#### [Request]
Copy the records word for word, starting at the line containing "Find the location" and ending at the line containing "Page is located at coordinates (1421, 715).". Omit the pictures.

#### [Dataset excerpts]
■ ■ ■ ■ ■

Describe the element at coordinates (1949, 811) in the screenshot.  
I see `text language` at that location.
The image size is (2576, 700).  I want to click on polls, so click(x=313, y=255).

■ ■ ■ ■ ■

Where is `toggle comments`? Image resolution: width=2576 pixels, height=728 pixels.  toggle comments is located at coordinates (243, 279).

■ ■ ■ ■ ■

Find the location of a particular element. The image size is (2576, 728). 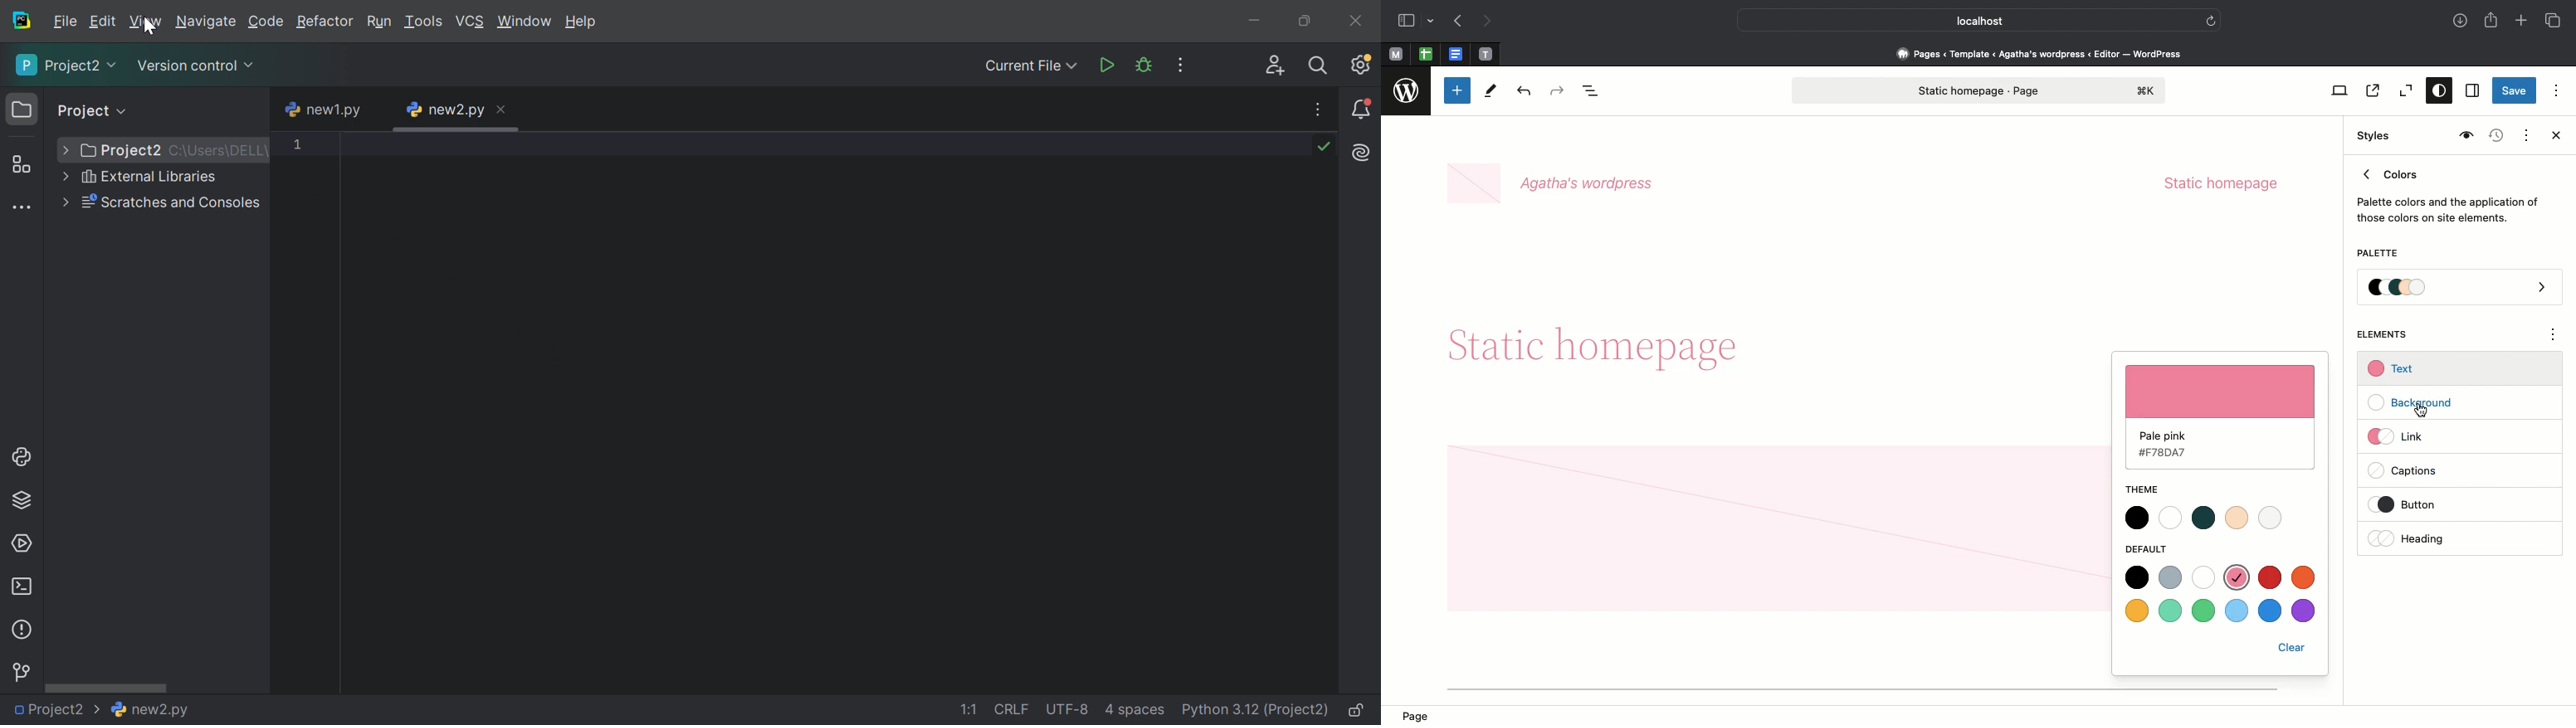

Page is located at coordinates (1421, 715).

■ ■ ■ ■ ■

#### [Result for this task]
Find the location of a particular element. The image size is (2576, 728). 

Page is located at coordinates (1421, 715).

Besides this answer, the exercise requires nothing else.